Inhoud
Je hebt misschien gemerkt dat waar planten zijn, er ook dieren zijn. Hun relatie tussen de twee evolueert al miljoenen jaren en is zo diep geworteld in planten en dieren dat hun voortbestaan elkaar niet langer uitsluit.
Onderlinge afhankelijkheid
Planten en dieren hebben onderling zo gunstige relaties dat sommige wetenschappers geloven dat planten en dieren afstammen van dezelfde evolutionaire voorouders. Dr. DT MacDougal, professor botanisch onderzoek aan het Carnegie Institute in Washington, suggereerde in een artikel in de New York Times begin 1900 dat planten en dieren uit hetzelfde protoplasma of zelfgenererende materie voortkwamen en vervolgens vertakt, aanpassen aan verschillende omgevingen.
Milieu
Volgens Dr. Jack Hall zijn 460 miljoen jaar geleden planten uit de zee en op het droge verplaatst en hebben ze de weg vrijgemaakt voor dieren om het land op te komen. Door voedsel te verschaffen, onderdak te bieden en de koolstofdioxide-rijke atmosfeer om te zetten in een zuurstofatmosfeer, konden planten dieren buiten de oceaan overleven.
Voeding
Planten en dieren hebben een relatie die miljoenen jaren teruggaat, en net zoals planten de weg hebben geëffend voor het overleven van dieren op het land, hebben dieren ook de weg geëffend voor het overleven van planten door bemesting door ontbinding en uitwerpselen. Dieren hielpen ook bij het bestuiven van planten en het leveren van koolstofdioxide, die planten gebruiken voor energie.
Evolutie
Planten en dieren zijn beide geëvolueerd om de ander te helpen bij het overleven.

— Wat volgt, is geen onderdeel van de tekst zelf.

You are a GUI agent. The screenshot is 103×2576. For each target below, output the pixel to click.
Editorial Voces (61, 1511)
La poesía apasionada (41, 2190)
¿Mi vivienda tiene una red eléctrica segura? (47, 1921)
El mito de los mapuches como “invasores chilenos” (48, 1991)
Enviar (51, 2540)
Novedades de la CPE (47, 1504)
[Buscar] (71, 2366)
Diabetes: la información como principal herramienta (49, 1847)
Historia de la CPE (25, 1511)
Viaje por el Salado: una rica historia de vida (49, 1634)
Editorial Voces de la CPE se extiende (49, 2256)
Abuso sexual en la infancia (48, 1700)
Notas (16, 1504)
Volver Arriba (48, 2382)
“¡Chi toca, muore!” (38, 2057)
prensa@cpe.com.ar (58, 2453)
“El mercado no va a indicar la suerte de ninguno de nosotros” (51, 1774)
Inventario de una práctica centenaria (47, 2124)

Omdat bloemen een belasting van de plantenbronnen betekenen, geloven wetenschappers van de Universiteit van Florida en Jilin University dat bloemen zich ontwikkelden als een manier voor de plant om zijn waren te adverteren voor dieren en insecten. Als het dier of insect de bloem zou verdringen, zou het stuifmeel op de bloem van die plant naar de volgende plant worden gedragen. Totdat bloemen ontstonden en dieren en insecten begonnen aan te trekken met hun nectar en smaak, waren planten inefficiënte zelfbestuivers omdat ze werden gedwongen om op de wind te vertrouwen om stuifmeel naar andere planten over te brengen.
Dieren zijn ook geëvolueerd om te profiteren van planten.Door het vermogen om planten en dieren te verteren te ontwikkelen, konden verschillende diersoorten zonder vlees overleven wanneer vlees schaars was. Hun overleving leidde tot een toename van het aantal diersoorten en dus tot een toename van koolstofproducerende en bestuivende dieren om planten te helpen bij hun eigen overleving.
nadelen
Omdat planten bijna alle zuurstof op de planeet produceren, zouden dieren niet lang in een plantenloze wereld leven. Evenzo, volgens Laurie Adams, van het Pollinator Partnership, heeft 80 procent van de bestaande planten een dier of insect nodig om ze te helpen bestuiven. Om deze twee redenen vertrouwen planten en dieren op elkaar om te overleven. Als er iets zou gebeuren met een, zou beide soorten kritisch worden beïnvloed.
Een ander probleem van onderlinge afhankelijkheid is ziekte. Vanwege de nauwe band tussen planten en dieren, zowel fysiek als op moleculair niveau, kunnen sommige ziekten die de ene soort beïnvloeden de andere beïnvloeden. Schimmels (die ziekte kunnen veroorzaken), spiroplasma, protozoa, agrobacterim kunnen zowel planten als dieren negatief beïnvloeden.